> **PROBLEM TO SOLVE**
Report each line of the data below in which "toolbar" appears.

> **EXERCISE INPUTS**
++++++++++++++++++++

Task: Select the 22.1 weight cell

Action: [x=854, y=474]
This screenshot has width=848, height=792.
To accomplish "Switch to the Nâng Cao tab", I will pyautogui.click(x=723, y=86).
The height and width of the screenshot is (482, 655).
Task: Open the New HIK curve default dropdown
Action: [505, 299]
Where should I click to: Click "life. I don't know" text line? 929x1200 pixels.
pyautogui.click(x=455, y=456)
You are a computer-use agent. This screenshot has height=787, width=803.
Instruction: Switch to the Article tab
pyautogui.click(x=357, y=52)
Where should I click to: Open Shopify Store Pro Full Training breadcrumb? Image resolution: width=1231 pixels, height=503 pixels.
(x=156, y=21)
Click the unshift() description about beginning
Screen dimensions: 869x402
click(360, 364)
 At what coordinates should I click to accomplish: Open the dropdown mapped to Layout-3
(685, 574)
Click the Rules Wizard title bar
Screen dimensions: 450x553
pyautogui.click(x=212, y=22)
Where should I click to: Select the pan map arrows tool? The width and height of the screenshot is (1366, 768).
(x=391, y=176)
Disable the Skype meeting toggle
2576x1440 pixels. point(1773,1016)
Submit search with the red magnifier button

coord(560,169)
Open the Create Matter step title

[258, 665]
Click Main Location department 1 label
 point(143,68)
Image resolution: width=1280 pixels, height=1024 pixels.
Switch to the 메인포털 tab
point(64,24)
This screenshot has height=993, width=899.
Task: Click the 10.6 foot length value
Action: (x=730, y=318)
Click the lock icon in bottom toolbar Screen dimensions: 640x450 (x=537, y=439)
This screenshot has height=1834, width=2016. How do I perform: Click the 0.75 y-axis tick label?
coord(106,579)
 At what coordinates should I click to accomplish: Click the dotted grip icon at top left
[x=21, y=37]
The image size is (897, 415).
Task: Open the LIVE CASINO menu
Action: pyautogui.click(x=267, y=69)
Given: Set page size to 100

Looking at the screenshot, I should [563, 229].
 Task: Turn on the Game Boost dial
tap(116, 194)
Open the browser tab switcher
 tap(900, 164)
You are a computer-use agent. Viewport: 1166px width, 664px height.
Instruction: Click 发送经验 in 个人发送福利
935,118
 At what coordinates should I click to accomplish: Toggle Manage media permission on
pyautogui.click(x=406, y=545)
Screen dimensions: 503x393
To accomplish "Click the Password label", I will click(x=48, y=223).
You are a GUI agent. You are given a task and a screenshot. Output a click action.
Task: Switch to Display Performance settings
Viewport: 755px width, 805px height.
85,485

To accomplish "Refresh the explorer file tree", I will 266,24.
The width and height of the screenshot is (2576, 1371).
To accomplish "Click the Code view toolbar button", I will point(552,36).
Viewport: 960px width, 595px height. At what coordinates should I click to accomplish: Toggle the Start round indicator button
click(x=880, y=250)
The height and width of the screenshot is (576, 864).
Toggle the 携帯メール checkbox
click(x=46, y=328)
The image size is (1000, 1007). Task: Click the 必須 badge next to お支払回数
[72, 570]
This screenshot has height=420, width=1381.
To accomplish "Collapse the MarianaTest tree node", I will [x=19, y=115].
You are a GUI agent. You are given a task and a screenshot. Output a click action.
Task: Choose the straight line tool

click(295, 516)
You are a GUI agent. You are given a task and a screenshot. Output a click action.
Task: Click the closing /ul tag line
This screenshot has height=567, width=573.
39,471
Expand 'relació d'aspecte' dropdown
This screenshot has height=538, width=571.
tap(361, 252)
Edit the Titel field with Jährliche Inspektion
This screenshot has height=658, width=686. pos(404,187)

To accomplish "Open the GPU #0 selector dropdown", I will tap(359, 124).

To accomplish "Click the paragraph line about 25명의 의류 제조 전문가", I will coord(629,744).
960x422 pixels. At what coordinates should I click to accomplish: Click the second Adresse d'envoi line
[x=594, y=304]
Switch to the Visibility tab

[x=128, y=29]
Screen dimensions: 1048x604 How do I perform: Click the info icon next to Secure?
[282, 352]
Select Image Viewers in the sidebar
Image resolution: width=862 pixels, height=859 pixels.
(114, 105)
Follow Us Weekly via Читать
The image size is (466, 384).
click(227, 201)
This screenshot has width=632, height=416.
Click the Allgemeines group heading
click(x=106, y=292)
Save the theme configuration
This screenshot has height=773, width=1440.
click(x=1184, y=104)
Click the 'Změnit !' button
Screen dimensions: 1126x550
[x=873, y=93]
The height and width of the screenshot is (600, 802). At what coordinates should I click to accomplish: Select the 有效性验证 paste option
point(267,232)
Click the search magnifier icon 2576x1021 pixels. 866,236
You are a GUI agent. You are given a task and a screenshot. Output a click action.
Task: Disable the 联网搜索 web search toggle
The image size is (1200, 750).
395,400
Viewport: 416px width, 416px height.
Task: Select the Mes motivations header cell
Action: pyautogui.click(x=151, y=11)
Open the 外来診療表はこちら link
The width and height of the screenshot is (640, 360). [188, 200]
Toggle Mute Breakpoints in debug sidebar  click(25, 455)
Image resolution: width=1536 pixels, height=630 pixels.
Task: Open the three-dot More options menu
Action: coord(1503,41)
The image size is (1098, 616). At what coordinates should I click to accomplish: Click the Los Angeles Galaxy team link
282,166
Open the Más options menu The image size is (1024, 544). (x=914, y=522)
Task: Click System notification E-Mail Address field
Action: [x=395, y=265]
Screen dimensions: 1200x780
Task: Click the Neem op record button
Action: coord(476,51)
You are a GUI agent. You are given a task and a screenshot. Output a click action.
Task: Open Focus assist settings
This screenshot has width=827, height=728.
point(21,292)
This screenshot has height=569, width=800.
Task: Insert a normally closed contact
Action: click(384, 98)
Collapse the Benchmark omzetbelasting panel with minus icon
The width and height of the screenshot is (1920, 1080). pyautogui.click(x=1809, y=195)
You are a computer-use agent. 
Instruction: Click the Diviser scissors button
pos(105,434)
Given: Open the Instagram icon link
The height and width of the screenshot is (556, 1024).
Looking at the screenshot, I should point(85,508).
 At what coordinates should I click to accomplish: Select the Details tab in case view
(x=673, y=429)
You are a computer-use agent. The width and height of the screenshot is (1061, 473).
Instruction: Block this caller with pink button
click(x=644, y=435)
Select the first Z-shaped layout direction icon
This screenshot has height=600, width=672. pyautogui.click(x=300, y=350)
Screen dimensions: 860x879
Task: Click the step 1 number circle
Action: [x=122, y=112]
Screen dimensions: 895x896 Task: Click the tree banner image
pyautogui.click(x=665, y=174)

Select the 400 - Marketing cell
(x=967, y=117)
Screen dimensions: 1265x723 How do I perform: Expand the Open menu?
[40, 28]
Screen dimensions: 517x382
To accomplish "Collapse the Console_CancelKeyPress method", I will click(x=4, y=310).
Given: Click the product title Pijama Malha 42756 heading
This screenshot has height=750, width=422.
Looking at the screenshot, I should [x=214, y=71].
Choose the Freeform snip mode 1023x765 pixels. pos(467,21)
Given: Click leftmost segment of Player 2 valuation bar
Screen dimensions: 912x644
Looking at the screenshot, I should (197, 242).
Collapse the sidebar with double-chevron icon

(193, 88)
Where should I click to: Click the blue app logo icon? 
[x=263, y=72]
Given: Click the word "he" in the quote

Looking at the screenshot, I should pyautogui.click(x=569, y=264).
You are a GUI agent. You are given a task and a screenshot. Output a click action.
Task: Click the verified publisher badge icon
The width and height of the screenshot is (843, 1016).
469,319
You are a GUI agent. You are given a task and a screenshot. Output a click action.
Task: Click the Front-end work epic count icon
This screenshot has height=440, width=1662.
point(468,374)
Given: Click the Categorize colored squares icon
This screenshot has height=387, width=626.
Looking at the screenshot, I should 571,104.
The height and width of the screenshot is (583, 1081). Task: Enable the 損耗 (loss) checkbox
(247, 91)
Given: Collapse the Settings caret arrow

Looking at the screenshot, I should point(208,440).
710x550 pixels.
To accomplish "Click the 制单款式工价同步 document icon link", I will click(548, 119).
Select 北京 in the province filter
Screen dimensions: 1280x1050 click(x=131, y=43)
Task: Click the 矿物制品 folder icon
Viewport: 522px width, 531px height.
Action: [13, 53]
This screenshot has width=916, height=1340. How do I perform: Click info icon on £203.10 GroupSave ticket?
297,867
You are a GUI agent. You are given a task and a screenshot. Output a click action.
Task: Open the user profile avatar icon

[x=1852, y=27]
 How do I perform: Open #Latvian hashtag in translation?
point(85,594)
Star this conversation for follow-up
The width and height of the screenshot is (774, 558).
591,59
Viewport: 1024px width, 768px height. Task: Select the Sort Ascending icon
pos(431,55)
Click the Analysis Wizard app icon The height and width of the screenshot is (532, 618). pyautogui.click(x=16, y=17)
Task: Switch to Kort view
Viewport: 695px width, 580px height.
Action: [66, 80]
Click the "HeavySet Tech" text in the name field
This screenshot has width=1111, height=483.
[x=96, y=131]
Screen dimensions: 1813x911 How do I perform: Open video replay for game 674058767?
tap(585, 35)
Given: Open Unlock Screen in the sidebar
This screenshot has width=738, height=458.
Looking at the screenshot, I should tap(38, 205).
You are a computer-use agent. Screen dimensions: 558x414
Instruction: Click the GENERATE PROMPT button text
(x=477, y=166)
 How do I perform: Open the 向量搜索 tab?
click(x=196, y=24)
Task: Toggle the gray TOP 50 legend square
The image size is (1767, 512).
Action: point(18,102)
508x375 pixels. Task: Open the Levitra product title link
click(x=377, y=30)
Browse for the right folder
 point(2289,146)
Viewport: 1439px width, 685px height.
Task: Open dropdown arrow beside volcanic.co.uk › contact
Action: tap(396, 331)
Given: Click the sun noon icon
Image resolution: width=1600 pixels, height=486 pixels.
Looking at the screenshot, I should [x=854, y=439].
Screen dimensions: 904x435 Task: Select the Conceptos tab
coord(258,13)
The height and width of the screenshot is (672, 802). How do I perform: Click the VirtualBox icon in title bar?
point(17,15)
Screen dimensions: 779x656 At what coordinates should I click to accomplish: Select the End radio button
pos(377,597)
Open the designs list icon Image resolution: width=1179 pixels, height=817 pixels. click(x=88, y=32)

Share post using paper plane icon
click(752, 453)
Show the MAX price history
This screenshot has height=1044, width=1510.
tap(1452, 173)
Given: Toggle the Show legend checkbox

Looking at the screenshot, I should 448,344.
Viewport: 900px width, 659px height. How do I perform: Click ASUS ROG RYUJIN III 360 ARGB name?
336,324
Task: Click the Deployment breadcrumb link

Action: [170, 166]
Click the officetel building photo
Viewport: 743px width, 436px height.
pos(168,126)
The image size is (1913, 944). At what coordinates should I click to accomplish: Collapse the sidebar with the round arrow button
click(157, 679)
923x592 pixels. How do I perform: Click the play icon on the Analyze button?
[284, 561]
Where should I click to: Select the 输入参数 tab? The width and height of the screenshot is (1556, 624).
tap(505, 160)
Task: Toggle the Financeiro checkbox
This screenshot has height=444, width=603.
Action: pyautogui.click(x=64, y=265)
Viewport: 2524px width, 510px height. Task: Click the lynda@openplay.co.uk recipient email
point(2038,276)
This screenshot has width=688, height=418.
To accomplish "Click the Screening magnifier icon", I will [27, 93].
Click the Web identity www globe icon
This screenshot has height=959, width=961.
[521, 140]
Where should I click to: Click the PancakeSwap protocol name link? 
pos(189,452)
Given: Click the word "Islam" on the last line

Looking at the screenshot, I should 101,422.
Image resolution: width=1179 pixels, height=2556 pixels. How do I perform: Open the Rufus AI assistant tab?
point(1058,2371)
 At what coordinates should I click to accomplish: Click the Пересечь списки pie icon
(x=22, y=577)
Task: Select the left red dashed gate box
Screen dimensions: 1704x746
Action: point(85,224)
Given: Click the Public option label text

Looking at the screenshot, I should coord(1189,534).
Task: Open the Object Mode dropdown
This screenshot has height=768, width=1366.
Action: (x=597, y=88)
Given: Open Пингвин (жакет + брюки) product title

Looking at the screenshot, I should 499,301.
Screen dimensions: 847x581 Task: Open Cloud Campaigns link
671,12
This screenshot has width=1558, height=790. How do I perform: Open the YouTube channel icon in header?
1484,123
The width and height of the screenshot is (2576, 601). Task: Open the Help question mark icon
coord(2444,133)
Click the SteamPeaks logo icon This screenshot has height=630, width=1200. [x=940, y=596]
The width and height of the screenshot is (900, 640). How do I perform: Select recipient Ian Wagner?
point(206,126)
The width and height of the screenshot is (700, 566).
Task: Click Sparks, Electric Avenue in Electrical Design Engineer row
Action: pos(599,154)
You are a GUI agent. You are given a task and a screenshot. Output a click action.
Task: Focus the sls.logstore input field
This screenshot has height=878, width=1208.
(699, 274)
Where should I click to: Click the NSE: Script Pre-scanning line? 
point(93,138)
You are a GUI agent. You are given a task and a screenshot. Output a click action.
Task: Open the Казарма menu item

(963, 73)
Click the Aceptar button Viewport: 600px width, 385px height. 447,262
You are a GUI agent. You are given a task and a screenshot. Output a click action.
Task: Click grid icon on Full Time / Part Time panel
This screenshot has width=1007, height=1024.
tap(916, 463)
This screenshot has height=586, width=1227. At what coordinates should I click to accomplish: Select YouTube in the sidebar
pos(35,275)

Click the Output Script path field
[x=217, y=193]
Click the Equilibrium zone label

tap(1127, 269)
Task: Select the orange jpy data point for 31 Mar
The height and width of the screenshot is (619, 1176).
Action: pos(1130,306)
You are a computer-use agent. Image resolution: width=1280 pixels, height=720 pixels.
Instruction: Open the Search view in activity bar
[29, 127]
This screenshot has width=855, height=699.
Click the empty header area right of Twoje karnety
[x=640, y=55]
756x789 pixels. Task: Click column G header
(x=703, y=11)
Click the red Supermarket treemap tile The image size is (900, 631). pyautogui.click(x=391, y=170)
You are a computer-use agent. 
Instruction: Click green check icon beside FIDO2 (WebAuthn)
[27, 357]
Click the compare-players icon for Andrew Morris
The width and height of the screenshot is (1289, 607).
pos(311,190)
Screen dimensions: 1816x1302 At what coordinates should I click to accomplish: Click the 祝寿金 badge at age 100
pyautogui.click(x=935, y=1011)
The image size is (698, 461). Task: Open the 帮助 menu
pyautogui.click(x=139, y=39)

++++++++++++++++++++

> **EXERCISE OUTPUT**
Click the lock icon in bottom toolbar Screen dimensions: 640x450 (x=537, y=439)
To accomplish "Click the Code view toolbar button", I will point(552,36).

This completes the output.